さらに、突然日本のエンジェルの会宛に、Hardy Zantke 氏というFASTのメンバーで、お孫さんがアンジェルマン症候群だという男性から連絡をもらいました。
Hardy Zantke 氏は、この研究にFASTとして更に潤沢な資金提供をしていきたいとおっしゃり、次のお願いをされています。
「FASTは、米国のホームセキュリティ会社Vivint社が行っている“Vivint give back project”という助成金の候補のひとつに選ばれており、FACE BOOKによる投票で最終的に選ばれると2000万円の助成金を獲得できます。
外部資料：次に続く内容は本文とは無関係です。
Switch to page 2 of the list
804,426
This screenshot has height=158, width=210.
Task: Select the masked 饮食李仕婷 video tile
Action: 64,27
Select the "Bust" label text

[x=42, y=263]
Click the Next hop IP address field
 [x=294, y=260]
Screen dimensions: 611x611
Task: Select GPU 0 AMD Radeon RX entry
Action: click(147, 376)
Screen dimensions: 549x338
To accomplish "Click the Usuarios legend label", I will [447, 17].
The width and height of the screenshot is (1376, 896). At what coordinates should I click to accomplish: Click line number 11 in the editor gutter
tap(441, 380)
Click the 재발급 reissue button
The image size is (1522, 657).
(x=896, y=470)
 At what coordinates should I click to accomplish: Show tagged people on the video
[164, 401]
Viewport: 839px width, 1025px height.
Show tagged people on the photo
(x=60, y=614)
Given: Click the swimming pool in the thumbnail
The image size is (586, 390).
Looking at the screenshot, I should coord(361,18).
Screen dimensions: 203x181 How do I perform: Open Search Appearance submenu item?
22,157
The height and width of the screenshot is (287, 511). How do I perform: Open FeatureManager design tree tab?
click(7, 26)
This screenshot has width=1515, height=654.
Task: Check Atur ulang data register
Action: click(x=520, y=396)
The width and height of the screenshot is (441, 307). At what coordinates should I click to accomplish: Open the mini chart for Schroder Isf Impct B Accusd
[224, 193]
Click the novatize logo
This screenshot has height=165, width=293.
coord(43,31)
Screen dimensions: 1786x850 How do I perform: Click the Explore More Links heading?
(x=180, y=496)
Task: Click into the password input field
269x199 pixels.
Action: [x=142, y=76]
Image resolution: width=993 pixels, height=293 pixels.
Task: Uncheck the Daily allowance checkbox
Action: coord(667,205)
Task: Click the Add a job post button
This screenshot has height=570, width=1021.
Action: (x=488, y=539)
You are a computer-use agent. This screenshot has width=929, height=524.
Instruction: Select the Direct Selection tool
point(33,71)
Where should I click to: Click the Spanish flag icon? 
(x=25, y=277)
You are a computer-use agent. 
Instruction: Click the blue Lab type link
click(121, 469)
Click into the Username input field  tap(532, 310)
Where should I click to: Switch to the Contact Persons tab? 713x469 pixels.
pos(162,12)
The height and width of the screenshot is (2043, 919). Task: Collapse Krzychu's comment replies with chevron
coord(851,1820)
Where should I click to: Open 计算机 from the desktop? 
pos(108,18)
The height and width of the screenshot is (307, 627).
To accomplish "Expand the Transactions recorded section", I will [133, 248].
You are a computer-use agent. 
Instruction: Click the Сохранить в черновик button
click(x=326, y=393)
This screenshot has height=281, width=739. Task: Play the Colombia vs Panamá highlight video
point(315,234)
FACE BOOKのメンバーは是非投票してほしい。メンバーである限り、誰でも毎日投票できます!」
投票するためには、まずVivint社のFACE BOOK (http://www.facebook.com/VivintHome)にあるlike のアイコンをクリック。
その後は、こちらのリンク(http://www.vivint.com/givesbackproject/charity/43)より、簡単な手順でFASTに毎日、8月27日まで投票することが出来ます!
とのことです。
いずれにしても、アンジェルマン症候群の研究に潤沢な資金が提供できることは、望ましいことだと思います。どうか、お知り合いにもお伝え頂き、投票のほど、ご協力をよろしくお願いします。